Around 150,000 civilian and military personnel took part in 210 nuclear tests carried out by France between 1960 and 1996.
The upper house Senate is expected to follow suit next Tuesday, scrapping barriers to compensation that deemed most claimants to have been at "insignificant risk" of developing a radiation-induced illness.
Around 150,000 civilian and military personnel took part in 210 nuclear tests carried out by France between 1960 and 1996 in the Pacific and the Sahara desert. Thousands of them later developed serious health problems.
Only around 20 of approximately 1,000 people who filed complaints against France have received compensation.
Ahead of Thursday's vote, Tahitian MP Maina Sage said extending compensation to other sufferers would "finally appease somewhat (the) deep trauma" caused by a "state (that) operated with full awareness of the consequences".
The Mururoa and Fangataufa atolls saw 193 nuclear tests over three decades until then-president Jacques Chirac called a halt to the programme in the 1990s.
France long denied its responsibility for the health and environmental impacts out of fear the admission would weaken its nuclear programme during the Cold War.

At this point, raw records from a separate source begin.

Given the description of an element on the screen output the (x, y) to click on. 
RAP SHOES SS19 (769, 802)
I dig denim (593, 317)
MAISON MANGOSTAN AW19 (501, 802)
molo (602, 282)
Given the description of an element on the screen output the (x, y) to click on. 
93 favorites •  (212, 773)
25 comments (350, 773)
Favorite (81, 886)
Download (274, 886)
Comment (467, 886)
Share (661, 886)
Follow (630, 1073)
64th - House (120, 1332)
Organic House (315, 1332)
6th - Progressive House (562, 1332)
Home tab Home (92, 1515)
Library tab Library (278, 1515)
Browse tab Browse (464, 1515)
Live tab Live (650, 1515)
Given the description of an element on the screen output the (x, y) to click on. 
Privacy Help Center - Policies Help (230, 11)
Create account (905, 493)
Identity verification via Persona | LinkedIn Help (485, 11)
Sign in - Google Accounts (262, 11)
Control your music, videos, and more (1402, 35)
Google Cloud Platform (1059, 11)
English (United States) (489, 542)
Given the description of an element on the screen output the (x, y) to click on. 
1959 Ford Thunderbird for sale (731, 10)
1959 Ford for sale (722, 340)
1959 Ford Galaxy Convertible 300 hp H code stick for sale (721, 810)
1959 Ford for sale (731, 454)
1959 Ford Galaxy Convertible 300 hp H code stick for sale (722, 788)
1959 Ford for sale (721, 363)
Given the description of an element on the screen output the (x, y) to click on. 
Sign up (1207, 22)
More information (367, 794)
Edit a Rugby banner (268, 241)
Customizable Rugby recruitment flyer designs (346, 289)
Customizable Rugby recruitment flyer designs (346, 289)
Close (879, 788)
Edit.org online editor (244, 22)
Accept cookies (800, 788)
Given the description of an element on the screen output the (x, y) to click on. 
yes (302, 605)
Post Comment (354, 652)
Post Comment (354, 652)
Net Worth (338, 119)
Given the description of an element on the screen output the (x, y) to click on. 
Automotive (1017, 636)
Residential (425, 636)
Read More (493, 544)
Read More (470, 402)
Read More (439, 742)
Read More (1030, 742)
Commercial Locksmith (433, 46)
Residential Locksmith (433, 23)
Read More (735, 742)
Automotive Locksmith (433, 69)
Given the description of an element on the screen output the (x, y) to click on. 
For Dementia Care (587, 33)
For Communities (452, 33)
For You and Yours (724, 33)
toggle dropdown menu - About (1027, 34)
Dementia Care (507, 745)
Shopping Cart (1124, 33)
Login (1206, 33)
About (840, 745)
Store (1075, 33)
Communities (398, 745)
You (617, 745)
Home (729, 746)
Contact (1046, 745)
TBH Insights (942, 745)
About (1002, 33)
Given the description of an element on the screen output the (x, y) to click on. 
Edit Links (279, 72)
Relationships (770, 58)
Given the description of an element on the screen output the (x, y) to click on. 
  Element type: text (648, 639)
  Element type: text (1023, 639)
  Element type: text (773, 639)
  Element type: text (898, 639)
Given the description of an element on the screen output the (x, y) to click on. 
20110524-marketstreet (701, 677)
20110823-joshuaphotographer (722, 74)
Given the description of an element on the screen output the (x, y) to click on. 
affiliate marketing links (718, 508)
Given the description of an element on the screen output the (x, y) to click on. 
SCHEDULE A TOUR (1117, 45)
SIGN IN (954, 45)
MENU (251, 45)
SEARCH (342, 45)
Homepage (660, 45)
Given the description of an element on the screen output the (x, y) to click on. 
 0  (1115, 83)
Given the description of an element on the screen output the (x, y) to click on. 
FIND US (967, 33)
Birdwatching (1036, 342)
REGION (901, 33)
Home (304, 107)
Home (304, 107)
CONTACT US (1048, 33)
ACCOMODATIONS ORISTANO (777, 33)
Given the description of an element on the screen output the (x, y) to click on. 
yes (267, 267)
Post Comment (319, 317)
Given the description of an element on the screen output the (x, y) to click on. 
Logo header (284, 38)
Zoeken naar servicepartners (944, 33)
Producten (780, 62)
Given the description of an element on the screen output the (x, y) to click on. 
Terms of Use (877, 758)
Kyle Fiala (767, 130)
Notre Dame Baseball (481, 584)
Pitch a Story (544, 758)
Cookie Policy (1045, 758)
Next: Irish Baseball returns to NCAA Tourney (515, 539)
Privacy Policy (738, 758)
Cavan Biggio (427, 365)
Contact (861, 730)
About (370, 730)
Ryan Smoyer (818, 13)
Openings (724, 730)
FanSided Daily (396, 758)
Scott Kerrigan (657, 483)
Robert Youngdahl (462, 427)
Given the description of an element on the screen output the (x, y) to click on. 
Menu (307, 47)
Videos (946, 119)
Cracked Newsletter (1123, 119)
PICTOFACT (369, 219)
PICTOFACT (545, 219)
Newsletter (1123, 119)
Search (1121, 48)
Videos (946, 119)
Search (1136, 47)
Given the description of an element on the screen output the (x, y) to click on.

It was only in 2010 that France passed a law authorising compensation for military veterans and civilians whose cancer could be attributed to the test programme.
During a visit to French Polynesia in February 2016, President Francois Hollande acknowledged the deleterious effects on health and the environment and pledged to revamp the compensation process.
Hollande also said France would provide financial assistance to the oncology department of Tahiti's hospital, in line with demands from local politicians.
Starting this year, France will pay more than 90 million euros ($96 million) a year to boost the facilities.
It was above the Fangataufa atoll that France launched its first H-bomb in August 1968.
French Polynesia, with a population of about 280,000, is one of three French territories in the Pacific.